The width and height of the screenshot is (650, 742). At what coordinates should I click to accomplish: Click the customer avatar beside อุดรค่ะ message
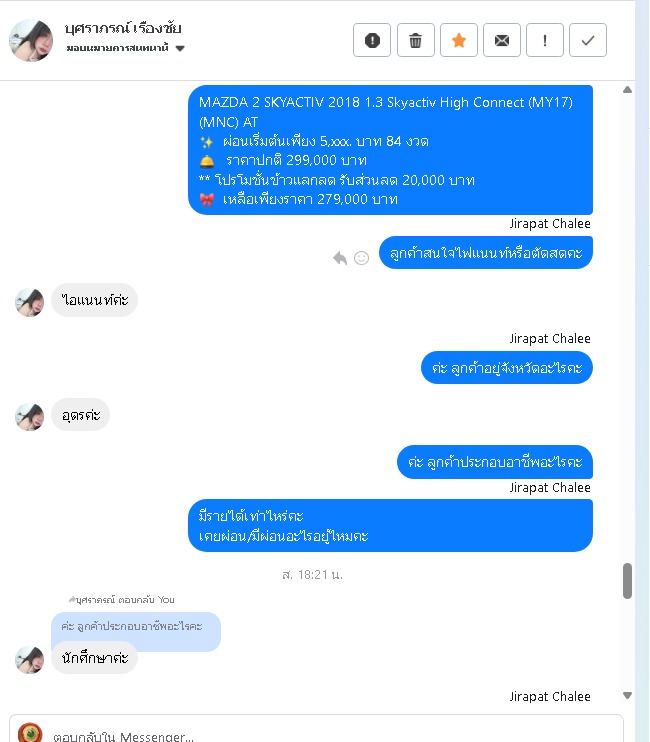coord(29,417)
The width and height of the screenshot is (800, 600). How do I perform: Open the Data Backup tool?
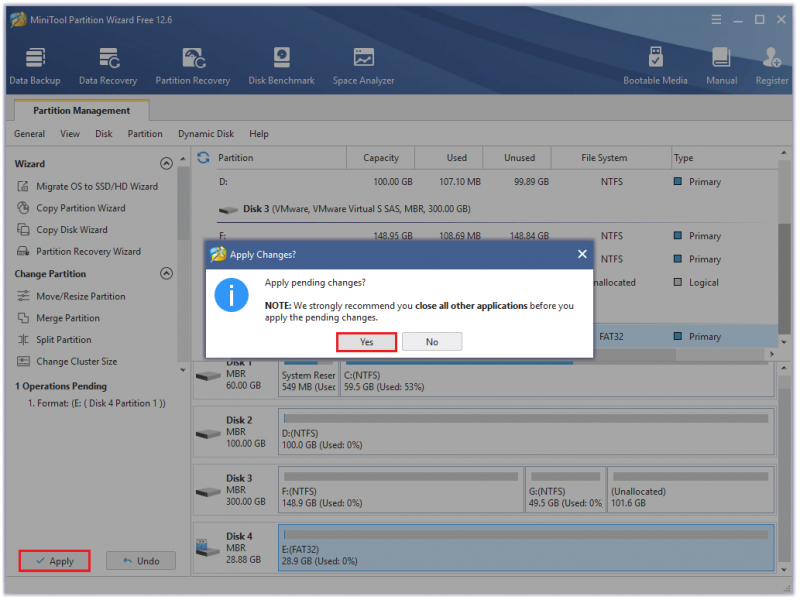point(35,66)
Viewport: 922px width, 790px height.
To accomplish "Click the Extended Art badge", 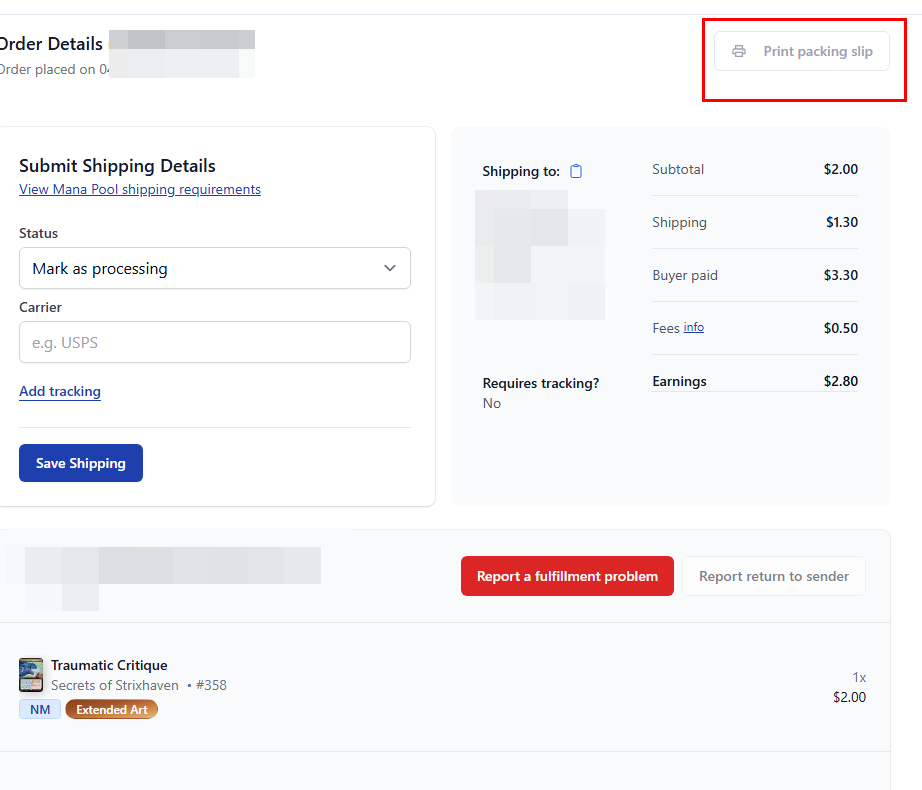I will point(112,709).
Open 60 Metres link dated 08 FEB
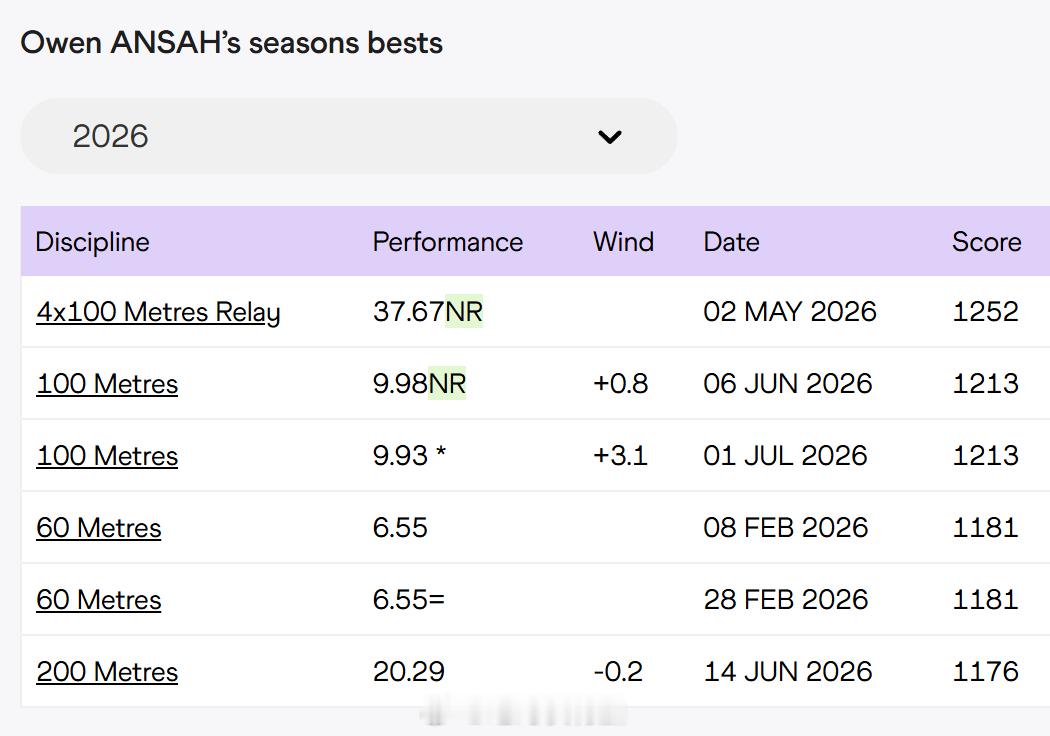This screenshot has height=736, width=1050. click(98, 528)
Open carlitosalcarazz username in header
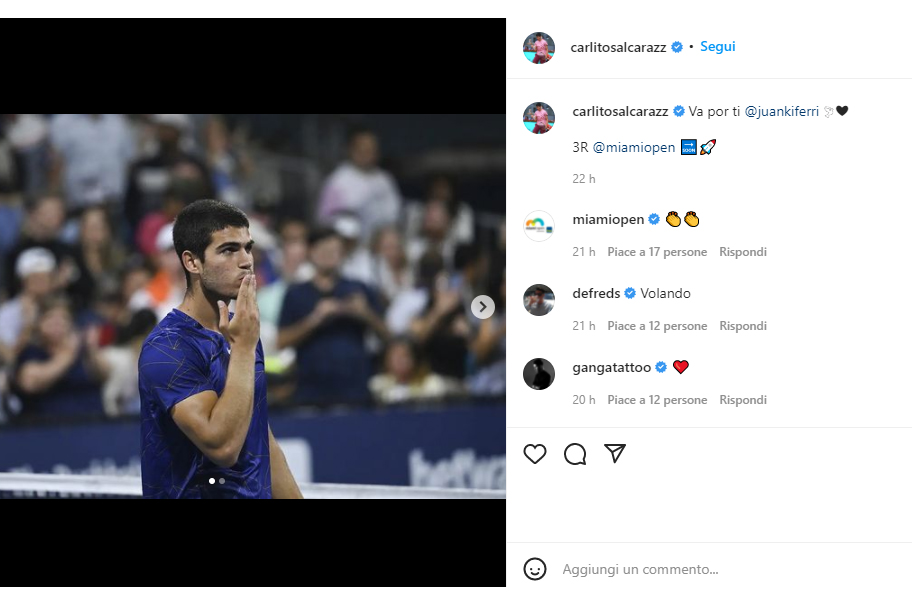This screenshot has width=912, height=609. pos(618,47)
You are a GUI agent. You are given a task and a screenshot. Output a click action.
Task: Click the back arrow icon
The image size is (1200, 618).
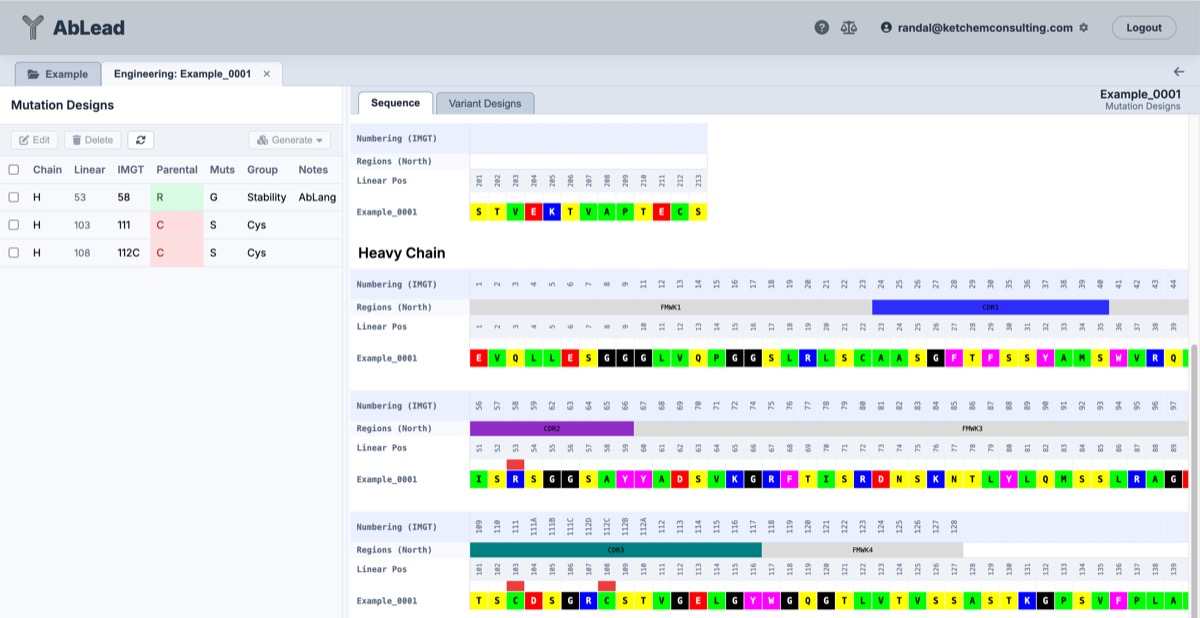[1179, 72]
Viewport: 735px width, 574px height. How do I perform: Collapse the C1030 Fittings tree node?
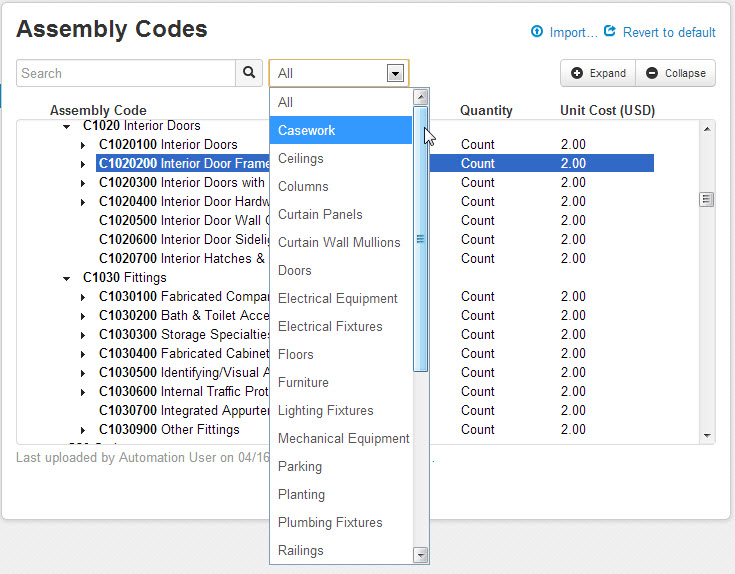coord(67,278)
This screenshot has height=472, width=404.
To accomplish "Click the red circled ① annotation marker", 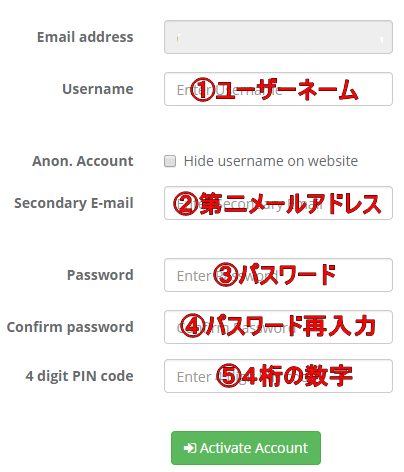I will tap(202, 89).
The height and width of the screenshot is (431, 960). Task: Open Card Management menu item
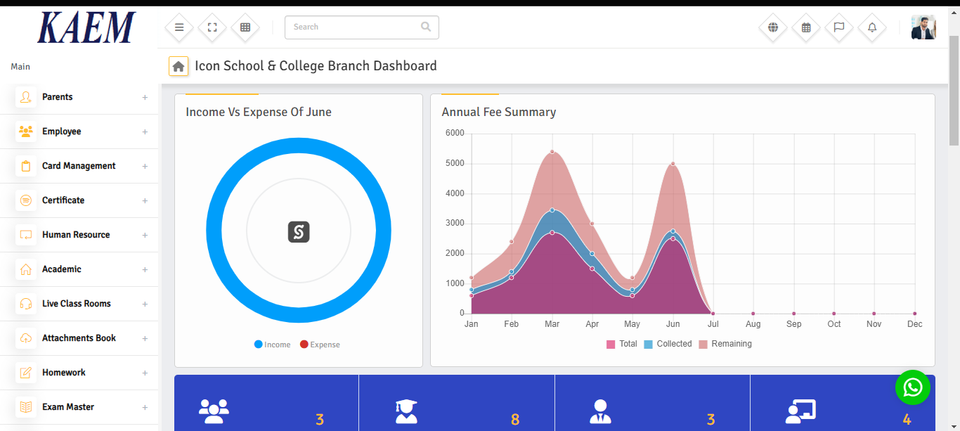[79, 166]
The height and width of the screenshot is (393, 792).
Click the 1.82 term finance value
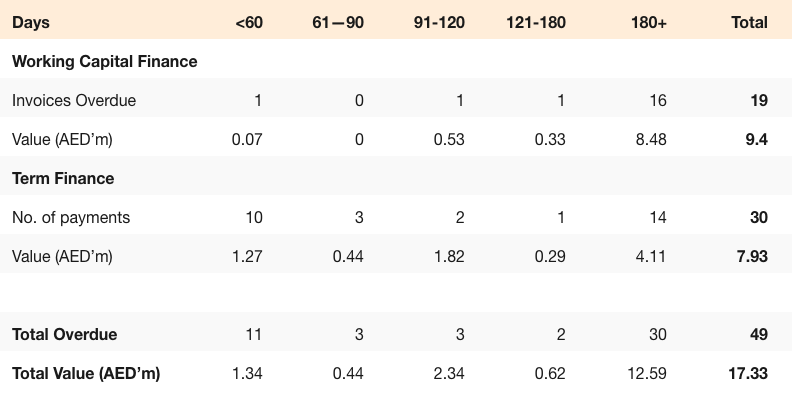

------------------------------------------------------------

*WHAT THE TASK ASKS:*
Give the lines from the one containing "The height and width of the screenshot is (393, 792)." through the final line of the material again, exactly and in full, but without pictures.

*SOLUTION FOR THIS EXERCISE:*
The height and width of the screenshot is (393, 792).
Click the 1.82 term finance value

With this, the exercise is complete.